> **DESCRIPTION OF THE TASK**
Check each line of the records below for the string "computer", then state how many lines contain it, with no other output.

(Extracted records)
• • • • • • •
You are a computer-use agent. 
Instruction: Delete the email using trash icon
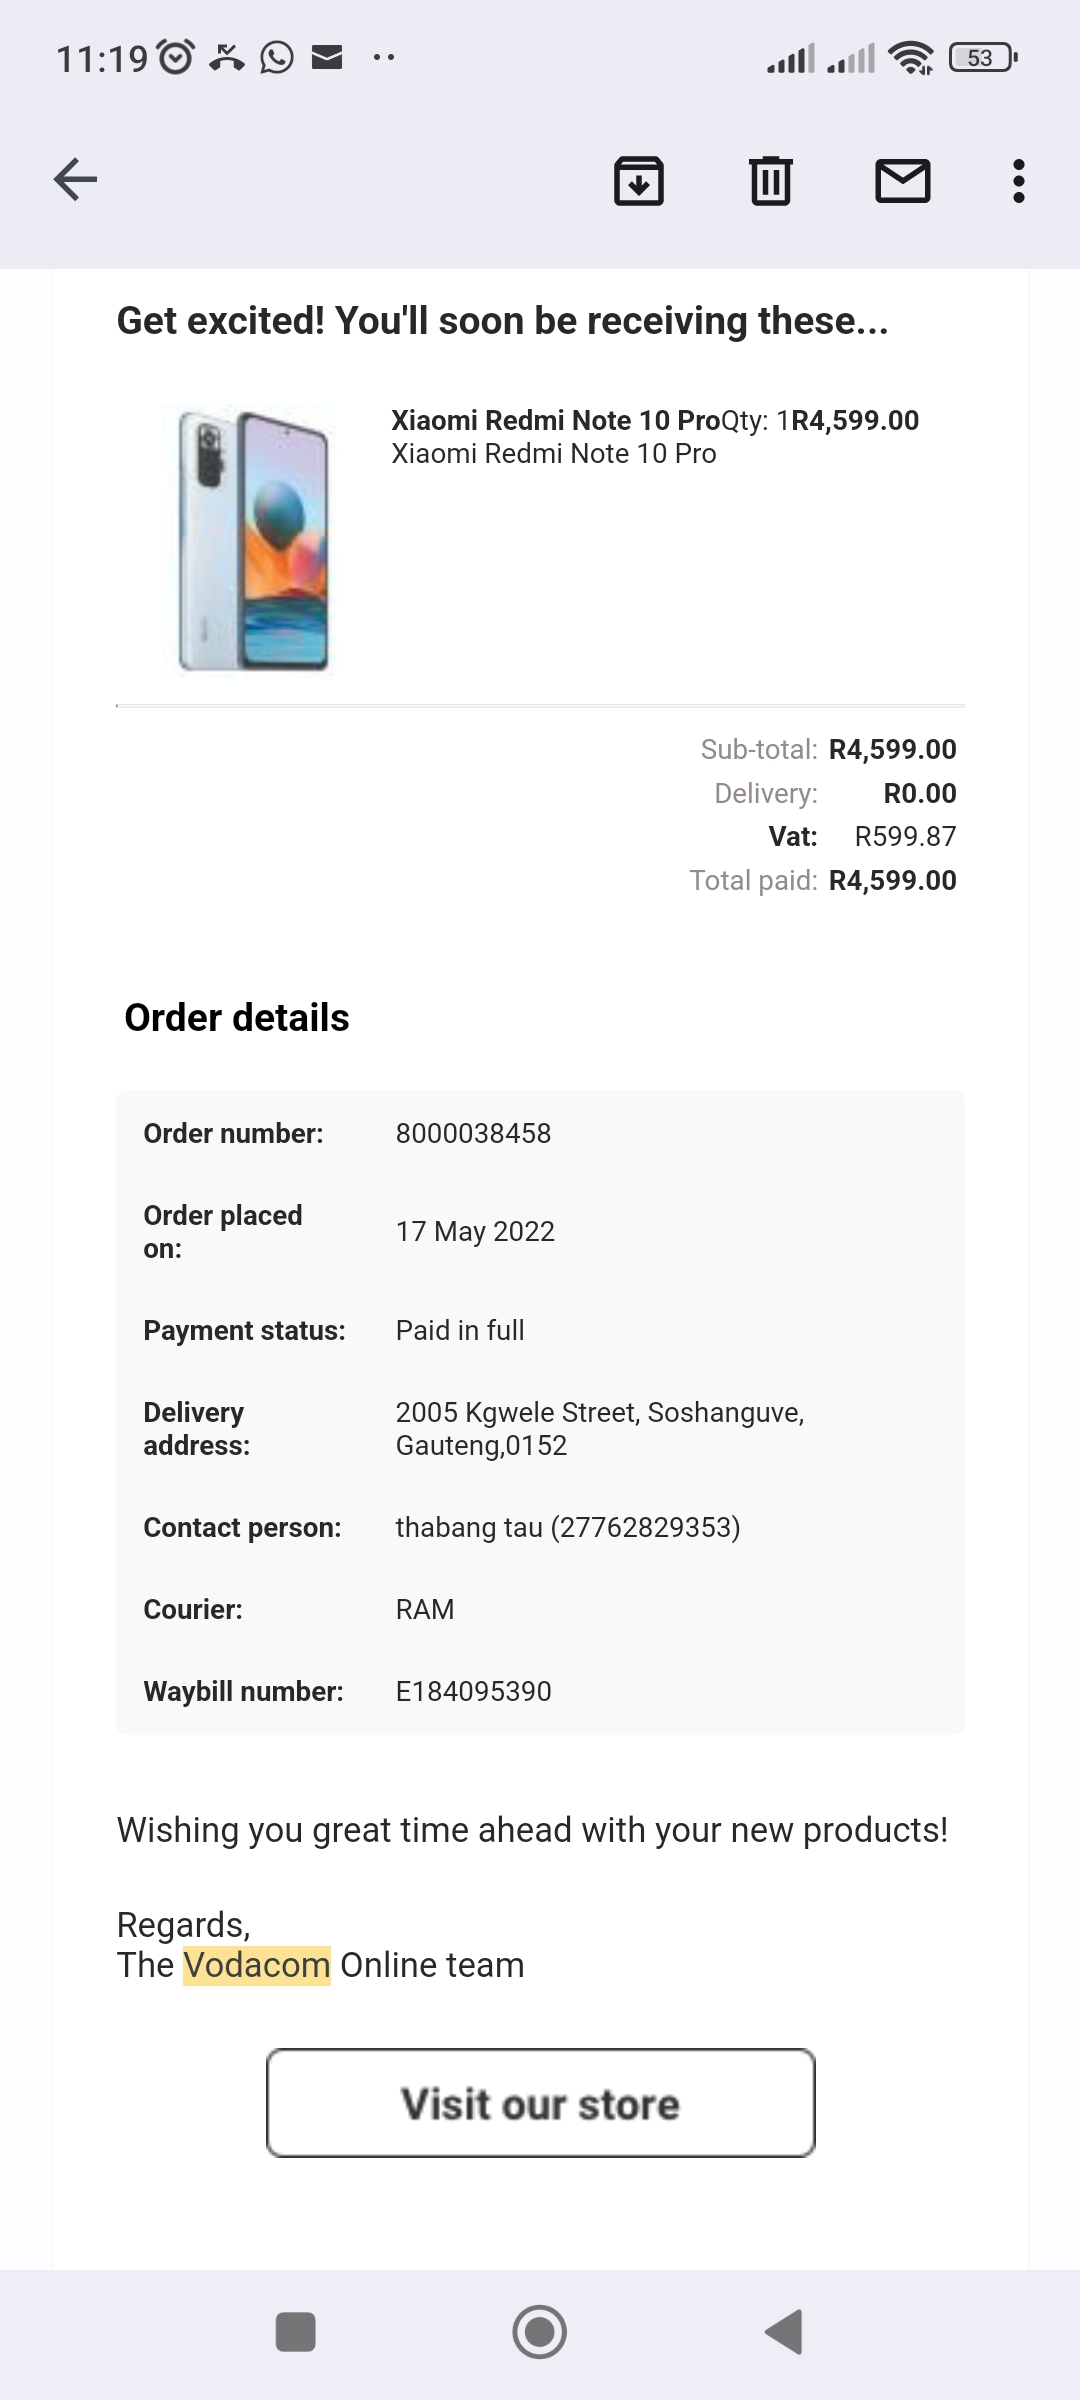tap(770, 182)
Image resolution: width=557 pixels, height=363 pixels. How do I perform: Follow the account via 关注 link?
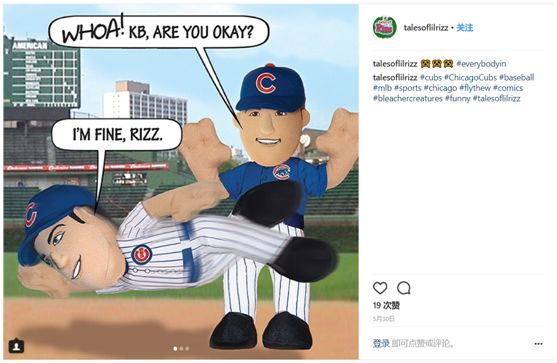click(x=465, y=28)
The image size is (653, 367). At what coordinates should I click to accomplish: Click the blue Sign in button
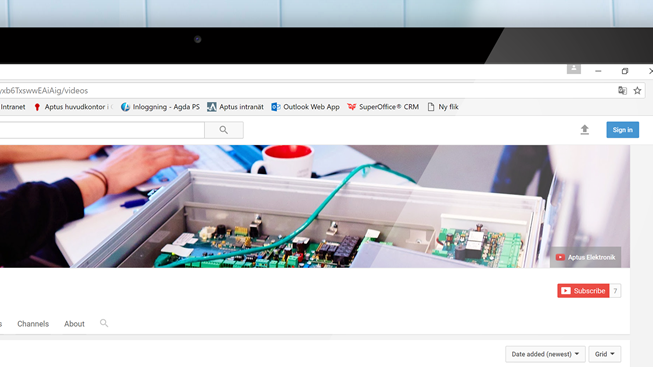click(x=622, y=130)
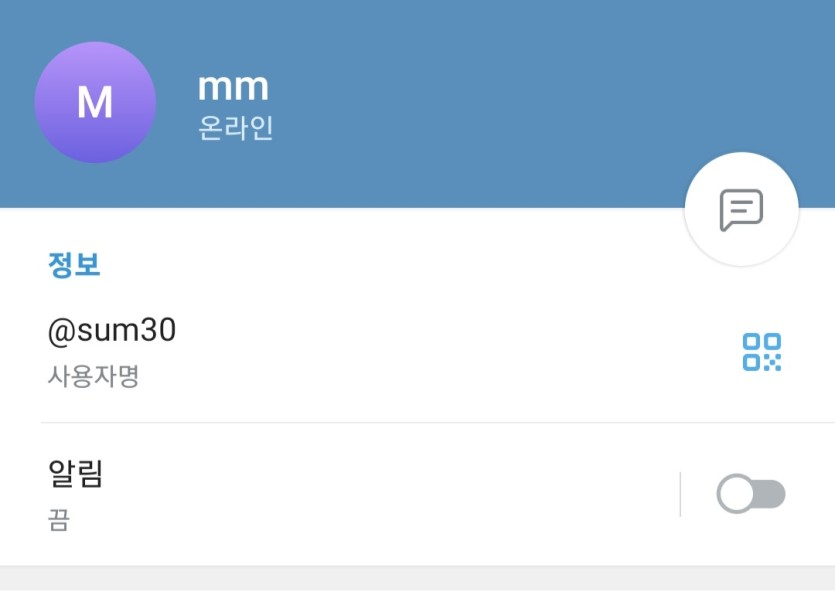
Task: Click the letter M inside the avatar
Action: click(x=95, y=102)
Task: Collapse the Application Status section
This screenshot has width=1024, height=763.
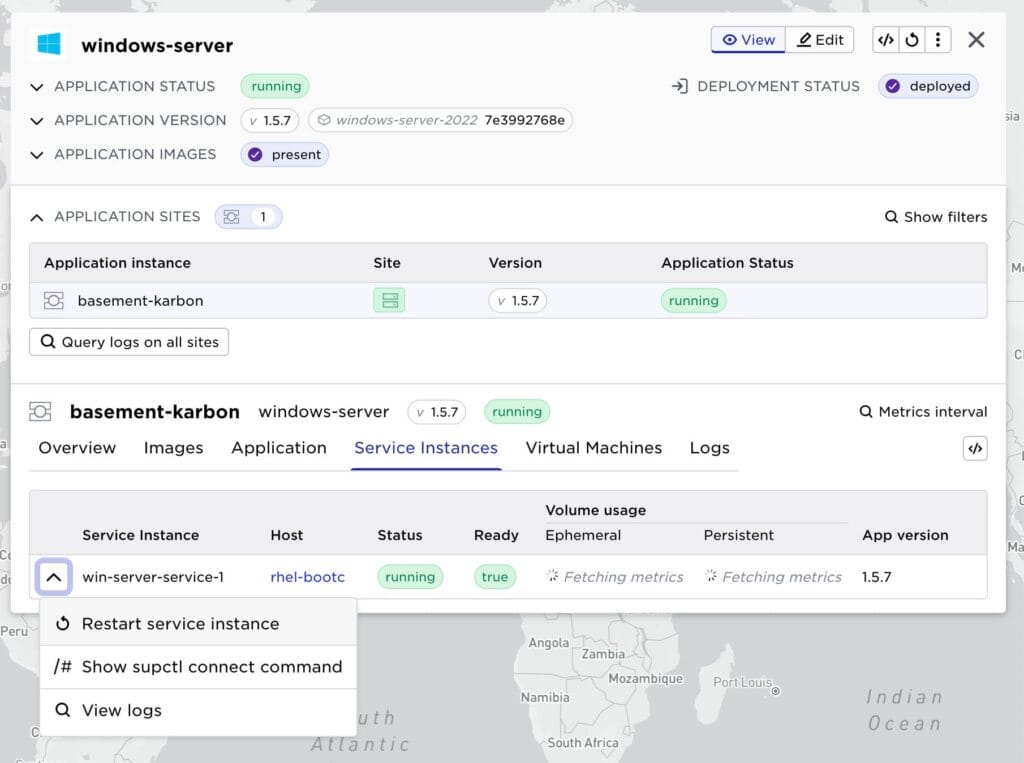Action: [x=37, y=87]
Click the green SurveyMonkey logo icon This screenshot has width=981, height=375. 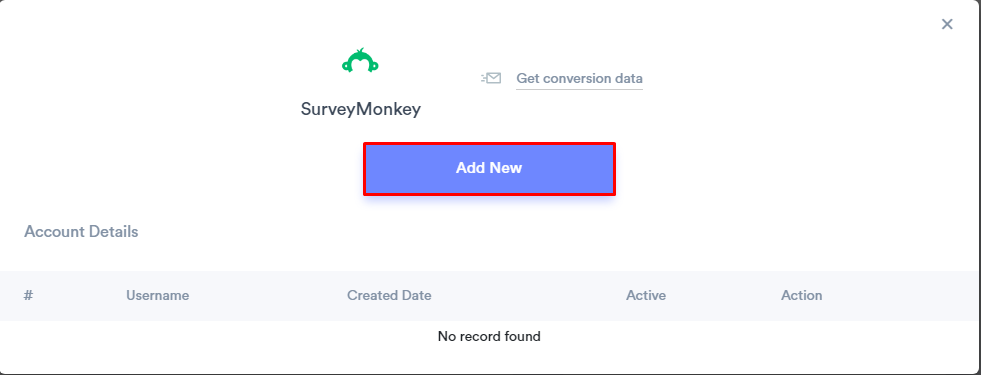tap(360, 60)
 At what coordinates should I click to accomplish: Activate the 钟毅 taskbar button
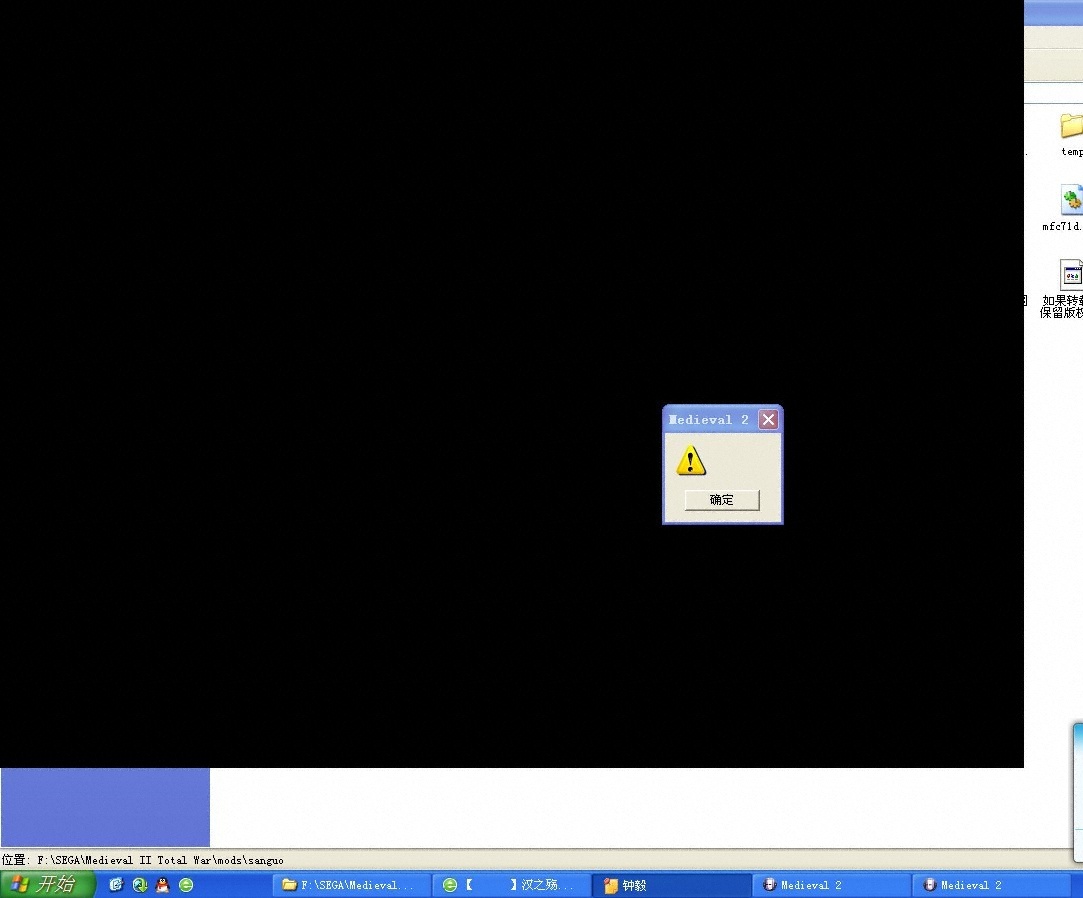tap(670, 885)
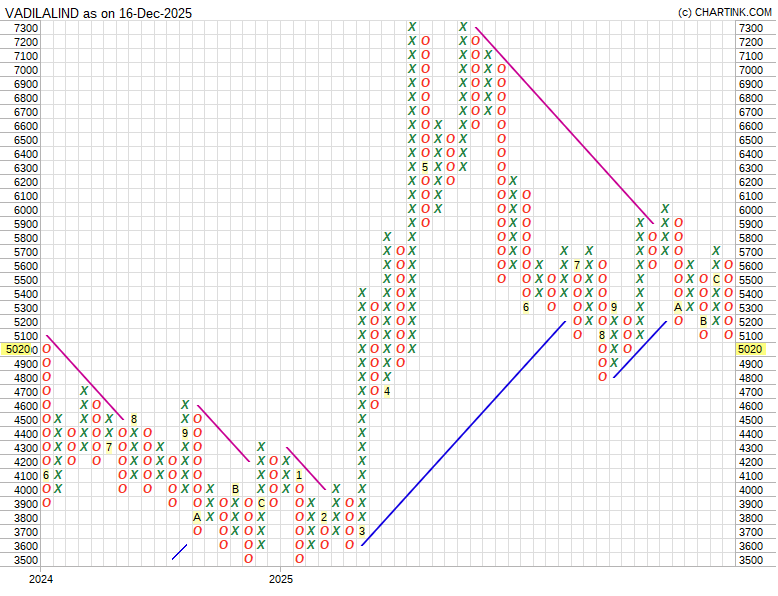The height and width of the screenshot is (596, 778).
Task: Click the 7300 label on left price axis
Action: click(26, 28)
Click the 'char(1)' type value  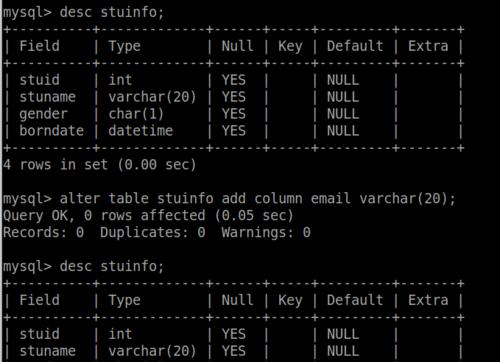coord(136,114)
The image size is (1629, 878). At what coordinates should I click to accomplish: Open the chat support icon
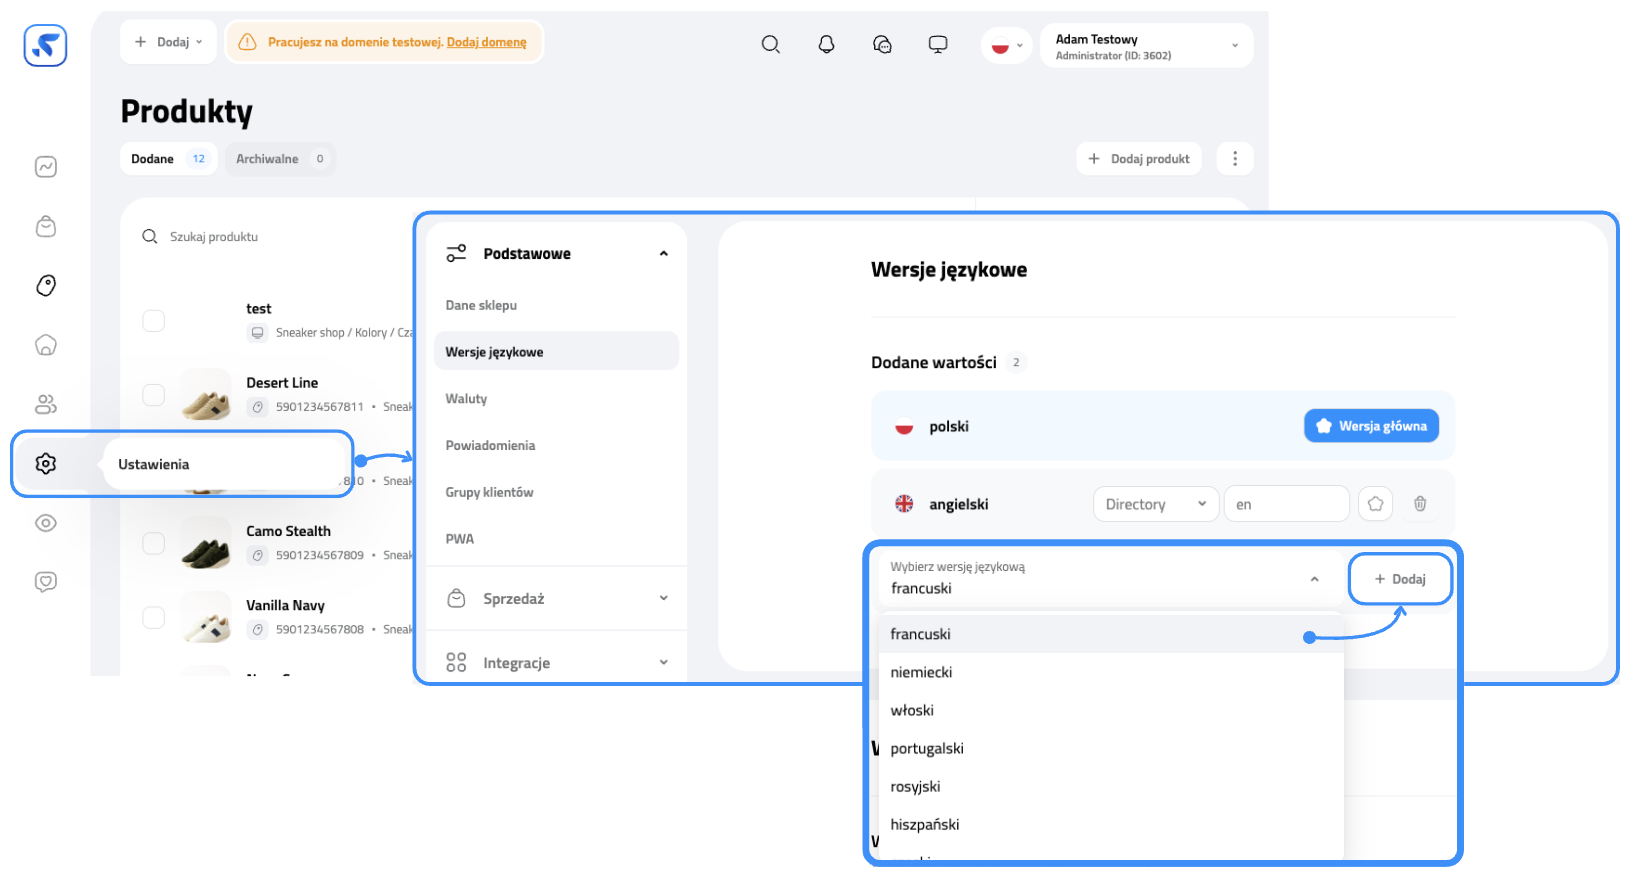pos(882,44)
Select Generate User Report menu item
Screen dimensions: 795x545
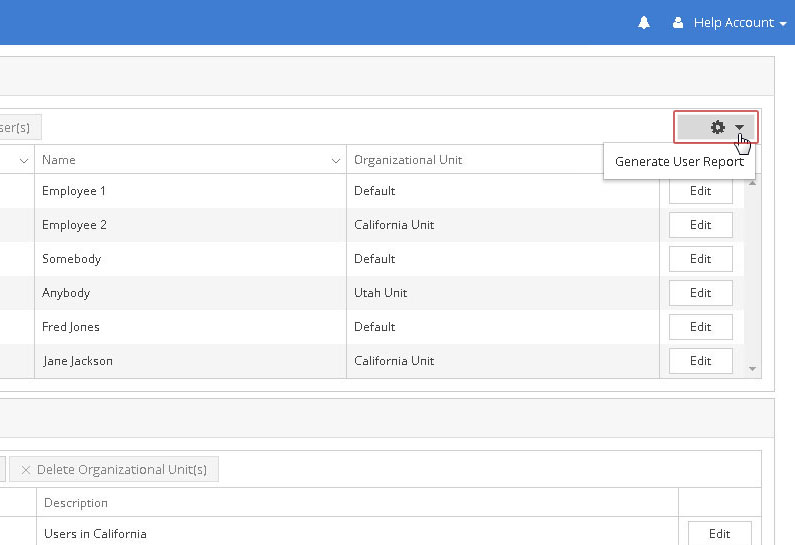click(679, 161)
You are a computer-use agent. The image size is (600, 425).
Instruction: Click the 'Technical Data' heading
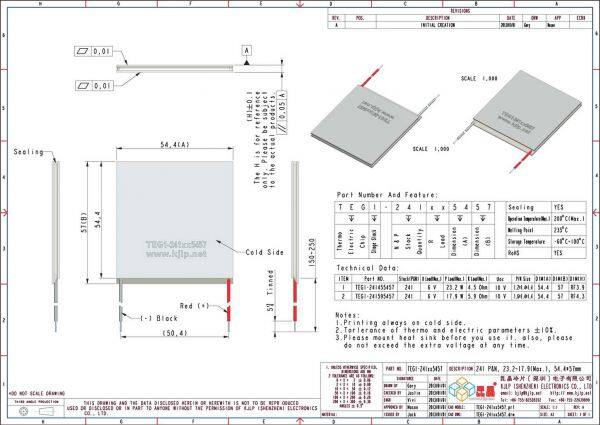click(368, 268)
• • • • • • •
> **EXERCISE OUTPUT**
2